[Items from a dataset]
◇ ◇ ◇ ◇

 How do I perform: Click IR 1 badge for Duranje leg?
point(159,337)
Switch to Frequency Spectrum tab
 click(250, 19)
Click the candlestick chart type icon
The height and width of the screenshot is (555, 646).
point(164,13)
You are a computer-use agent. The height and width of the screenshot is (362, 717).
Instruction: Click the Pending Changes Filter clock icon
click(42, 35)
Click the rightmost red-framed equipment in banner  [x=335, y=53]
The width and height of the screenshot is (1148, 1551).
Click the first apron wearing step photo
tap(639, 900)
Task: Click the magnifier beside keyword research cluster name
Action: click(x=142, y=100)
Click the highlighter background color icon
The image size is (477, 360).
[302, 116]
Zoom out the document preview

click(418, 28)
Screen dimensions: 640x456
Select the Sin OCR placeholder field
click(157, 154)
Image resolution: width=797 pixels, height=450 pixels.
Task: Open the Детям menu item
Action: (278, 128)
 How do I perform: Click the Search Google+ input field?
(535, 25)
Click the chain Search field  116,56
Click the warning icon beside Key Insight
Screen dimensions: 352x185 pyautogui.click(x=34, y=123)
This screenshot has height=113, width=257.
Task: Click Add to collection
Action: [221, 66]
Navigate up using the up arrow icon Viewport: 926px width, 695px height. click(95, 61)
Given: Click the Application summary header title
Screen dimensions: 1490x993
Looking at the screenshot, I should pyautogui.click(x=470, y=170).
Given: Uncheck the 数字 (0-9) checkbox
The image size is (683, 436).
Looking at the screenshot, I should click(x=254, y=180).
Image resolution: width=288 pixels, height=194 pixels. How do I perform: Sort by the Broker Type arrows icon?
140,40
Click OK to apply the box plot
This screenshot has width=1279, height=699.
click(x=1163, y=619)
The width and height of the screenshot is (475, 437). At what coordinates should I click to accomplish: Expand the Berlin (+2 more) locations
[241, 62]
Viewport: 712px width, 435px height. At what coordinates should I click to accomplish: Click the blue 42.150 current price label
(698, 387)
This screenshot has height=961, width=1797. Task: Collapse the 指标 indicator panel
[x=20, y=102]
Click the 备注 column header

◇ ◇ ◇ ◇

§ What you need to do
Sift the data above for lines with "header", then copy each one.

§ Answer to this task
Given: Click the Application summary header title
Click the 备注 column header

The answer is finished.